Cramming half a waffle into my mouth and taking a big swig from my Skratch bottle, I set out onto the run course prepared to suffer. It wouldn't be for long, since it was a 5k course... but the forecast was for oppressive heat, and after my abysmal run experience at Magog I was ready to grit my teeth and push through whatever presented itself. Thankfully it went pretty smoothly, despite some confusion where a new part of the course intersected with a construction zone, and some near-misses due to the unusual "stay to the left" clockwise orientation. "There she is!" came the enthusiastic call and supportive smile from the Olympic tri woman who had passed me on the bike, near the run turnaround where she wasn't too far ahead. With less than 1km to go, a 16-year old blew by me like I was standing still (she would end up beating me by less than 9 seconds). I couldn't answer her speed, so just kept pushing as I was able straight up the hill to the finish line at the crest of the railway bridge. Still managed to gain one more position, moving up to 5th overall and taking 1st place in my age group. 

The best part of the race was sharing it with my Mum and Dad, and my girls. A bonus perk was having access to the marina showers since we were moored there... making for a much more comfortable ride home to Ottawa. Via Dairy Queen, of course. 

Who wants ice cream?


  1. Hi Kirsten,
    As a fellow age grouper in my first year with OTC, I am in awe of your results this year. You posted a link to your blog early this year on the OTC board, and I read your blog, beginning to end. I have learned a lot from it!! I was excited to meet you in the swim line up earlier this year at the Early Bird.
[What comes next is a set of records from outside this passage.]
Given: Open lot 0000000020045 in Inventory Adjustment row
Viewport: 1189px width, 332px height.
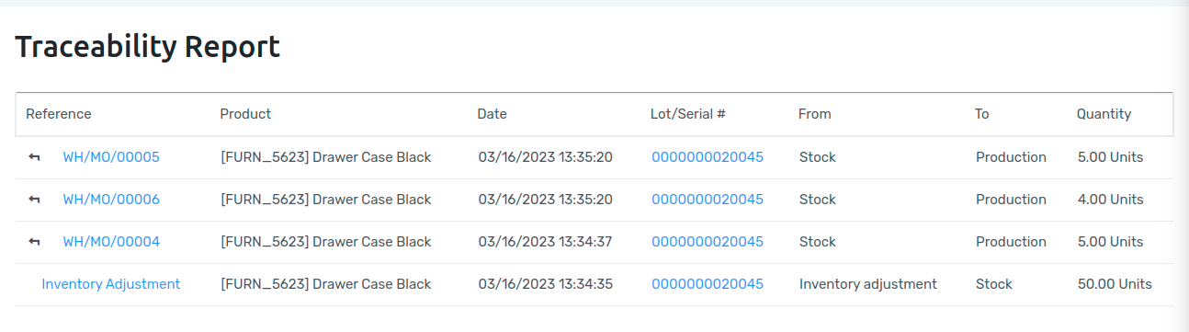Looking at the screenshot, I should point(708,284).
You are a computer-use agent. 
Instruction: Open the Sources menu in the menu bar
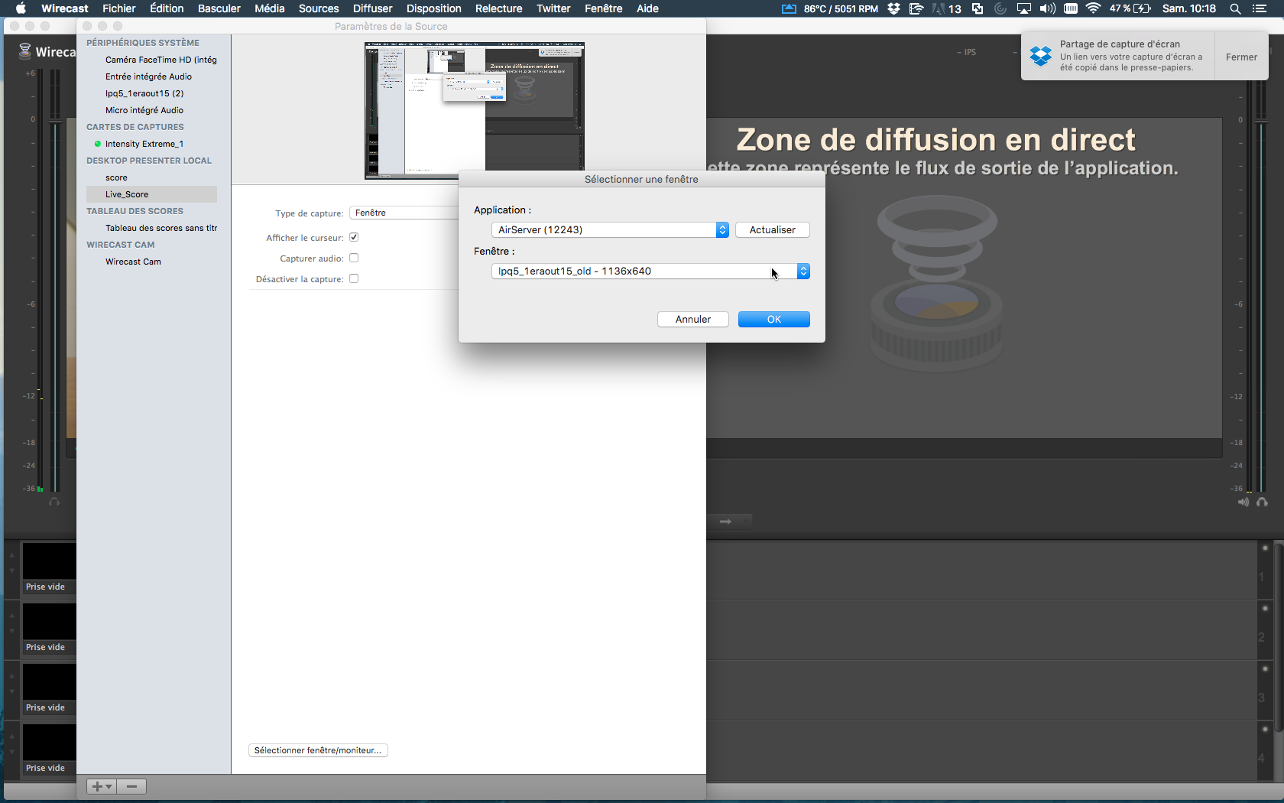pos(319,8)
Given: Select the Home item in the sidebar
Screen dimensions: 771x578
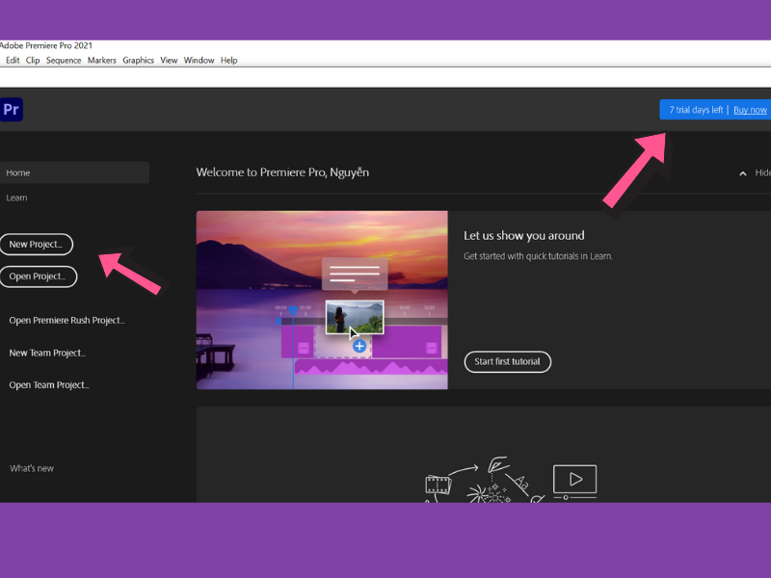Looking at the screenshot, I should point(17,172).
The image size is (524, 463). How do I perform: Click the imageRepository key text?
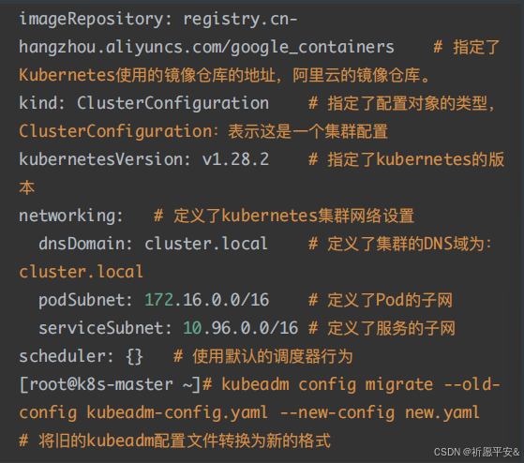click(91, 19)
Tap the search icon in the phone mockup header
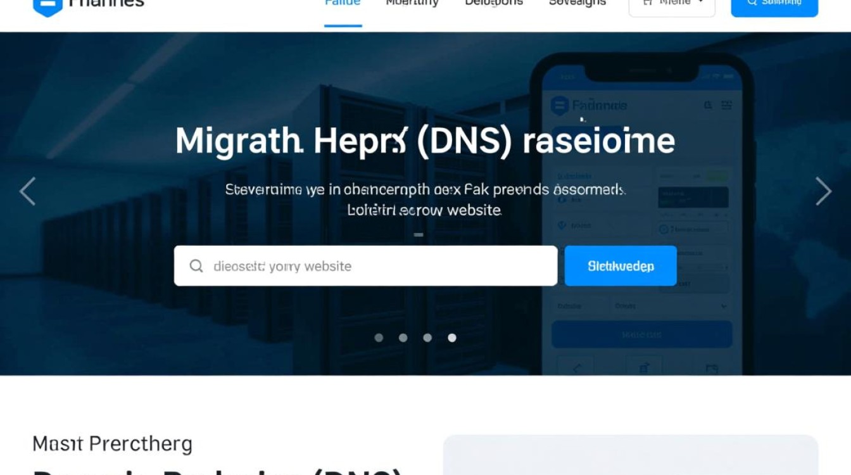This screenshot has height=475, width=851. pos(708,105)
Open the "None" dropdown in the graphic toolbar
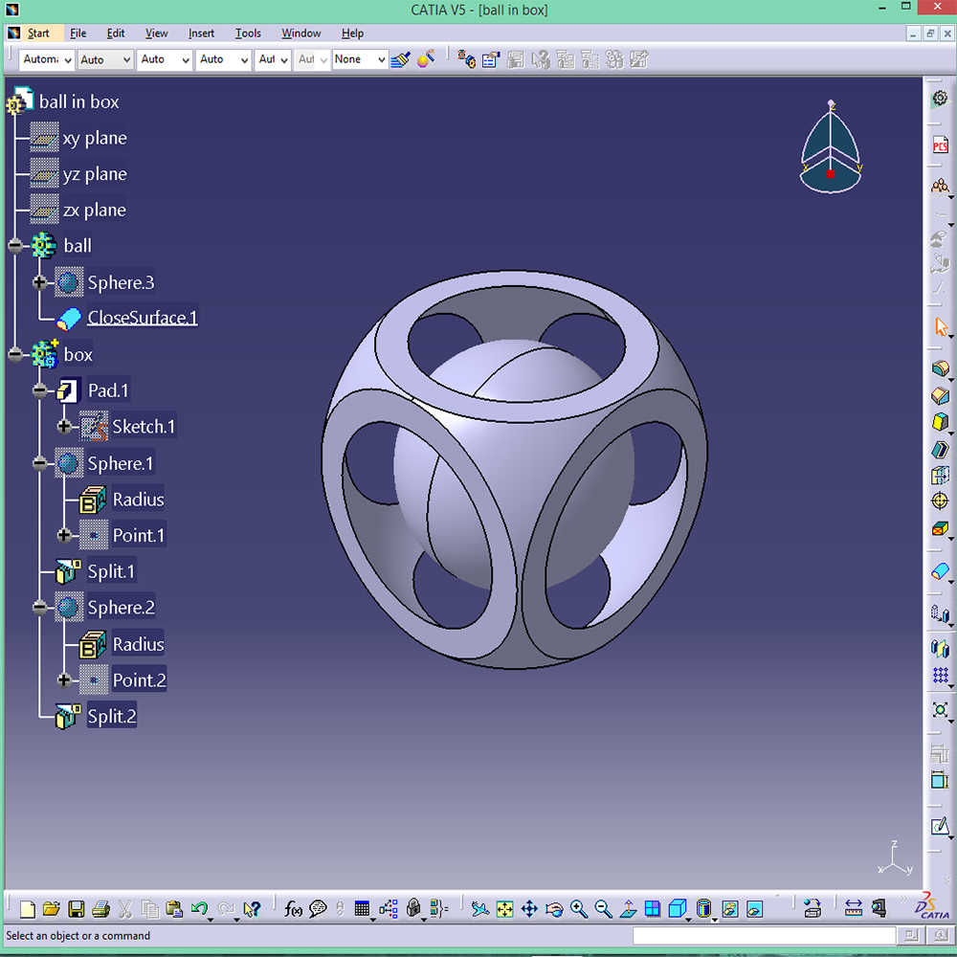The image size is (957, 957). point(359,59)
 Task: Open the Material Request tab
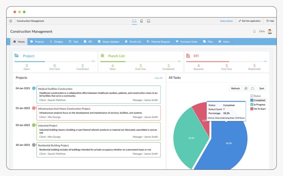[158, 42]
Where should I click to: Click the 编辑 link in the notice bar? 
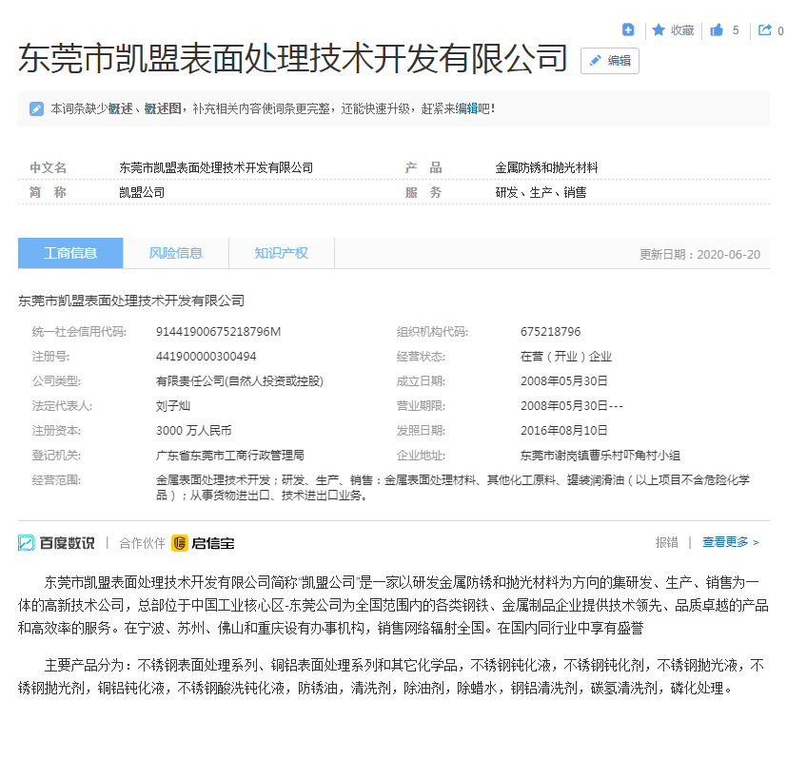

I hope to bike and run like you at some point in my tri career, which is just beginning. The bike is coming along but the run.....oh the run....sigh. The swim I am happy with, having lifeguarded many years in my previous life. My transitions are still waaaaayyy slow and that impacts the "swim" time sometimes but the swim itself is good. I still have 2/3 of the race to make big changes in, especially the run. Hip surgery in September should resolve a season-long injury so I am hoping next year to be quicker. Another working mom in my age group in the same tri club who is kicking butt (even when her own is sprained!!) is VERY inspiring. Thank you for sharing your journey. I think you are an amazing triathlete!! Cheers!!!

    1. Wow, Lisa -- I'm so flattered, thank you! It's fantastic that you're such a strong swimmer, I've found it tough to get faster in that leg. I think doing TTP this year has helped my bike, and for me the main focus in my run training is to do it without getting hurt. After establishing a good base in the winter/spring (I took 3 months off at the end of last season to let some bone bruising heal), I started incorporating speed intervals once a week. Since racing has really ramped up, that pretty much constitutes my speed work. Transitions are a terrific opportunity to save a whackload of time! I've got specific ways to lay out my socks, sunglasses, race bib, etc. to save seconds -- maybe I'll write a blog post about the weird little things I do, in case it might help someone. lol I hope your hip surgery goes smoothly, and that you recover quickly. Take the time you need to heal well and completely -- it will be worth it.

  2. Way to go!! Haha I love the lady who told you to go faster. That is priceless and I'm sure it would be super motivating. Sounds like you and the girls had fun! See you next weekend at Cornwall!

    1. It was definitely a great time. Looking forward to seeing you at Cornwall -- hope you're feeling good, and that you're getting back to full strength!